←back to thread

129 points ericciarla | 1 comments | | HN request time: 0.226s | source
Show context
madrox ◴[] No.40712650[source]
I have a saying: "any sufficiently advanced agent is indistinguishable from a DSL"

If I'm really leaning into multi-tool use for anything resembling a mutation, then I'd like to see an execution plan first. In my experience, asking an AI to code up a script that calls some functions with the same signature as tools and then executing that script actually ends up being more accurate than asking it to internalize its algorithm. Plus, I can audit it before I run it. This is effectively the same as asking it to "think step by step."

I like the idea of Command R+ but multitool feels like barking up the wrong tree. Maybe my use cases are too myopic.

replies(7): >>40713594 #>>40713743 #>>40713985 #>>40714302 #>>40717871 #>>40718481 #>>40721499 #
darkteflon ◴[] No.40713594[source]
You mean manually pre-baking a DAG from the user query, then “spawning” other LLMs to resolve each node and pass their input up the graph? This is the approach we take too.
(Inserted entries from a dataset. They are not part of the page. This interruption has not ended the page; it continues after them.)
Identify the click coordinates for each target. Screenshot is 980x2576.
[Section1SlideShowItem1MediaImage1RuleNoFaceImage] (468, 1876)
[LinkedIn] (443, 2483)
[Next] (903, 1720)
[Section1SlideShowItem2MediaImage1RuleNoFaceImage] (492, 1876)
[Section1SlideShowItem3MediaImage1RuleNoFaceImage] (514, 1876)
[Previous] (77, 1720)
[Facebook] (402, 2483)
It seems to be a sufficiently performant approach that is - intuitively - generically useful regardless of ontology / domain, but would love to hear others’ experiences.
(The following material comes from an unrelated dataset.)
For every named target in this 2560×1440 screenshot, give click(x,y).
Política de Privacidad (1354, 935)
It would be nice to know if this is sort of how OpenAI’s native “file_search” retriever works - that’s certainly the suggestion in some of the documentation but it hasn’t, to my knowledge, been confirmed.

replies(1): >>40713783 #
TZubiri ◴[] No.40713783[source]
No. The DAG should be "manually pre-baked" ( defined at compile/design time).

In runtime you only parse the "user question" (user prompt) into a starting and end node, which is equivalent to a function call.

So the question

"What league does Messi play in?"

Is parsed by the llm as

League("Messi")

So if your dag only contains the functions team(player) and league(team), you can still solve the question.

But the llm isn't tasked with resolving the dag, that's code, let the llm chill and do what it's good at, don't make it code a for loop for you

replies(2): >>40713798 #>>40714040 #
darkteflon ◴[] No.40714040[source]
That’s very interesting. Does designing the DAG in advance imply that you have to make a new one for each particular subset of end-user questions you might receive? Or is your problem space such that you can design it once and have it be useful for everything you’re interested in?

My choice of words was poor: by “pre-baking”, I just meant: generated dynamically at runtime from the user’s query, _before_ you then set about answering that query. The nature of our problem space is such that we wouldn’t be able to design DAG in advance of runtime and have it be useful everywhere.

The answering process itself is then handled by deterministically (in code) resolving the dependencies of the DAG in the correct order, where each node might then involve a discrete LLM call (with function) depending on the purpose. Once resolved, a node’s output is passed to the next tier of the DAG with framing context.

replies(1): >>40714255 #
TZubiri ◴[] No.40714255[source]
You don't make a DAG for each question category. This is classic OOP, OG, Kay's version, you design subject-experts (objects) with autonomy and independency, they are just helpful in general. Each function/method, regardless of the Object/Expert, is an edge in the graph. A user question is simply a pair of vertices, call them I and O, and the execution/solution is a path between the two points, namely the input and the output.

The functions are traditional software (Code, API, SQL) the job of the LLM is only to:

1- Map each type of question into a subsystem/codepath. The functional parsing solution is the most advanced. But a simple version involves asking LLM to classify a question into an enum.

2- To parse the parameters as a list of key/value tuples.

The end. Don't ask the LLM to cook your food, clean your clothes or suck your dick. LLM is revolutionary at language, let it do language tasks.

We are not consumers of a helpful AI assistant, we are designers of it.

replies(2): >>40714793 #>>40717093 #
1. darkteflon ◴[] No.40714793[source]
Very interesting perspective - thanks for your time!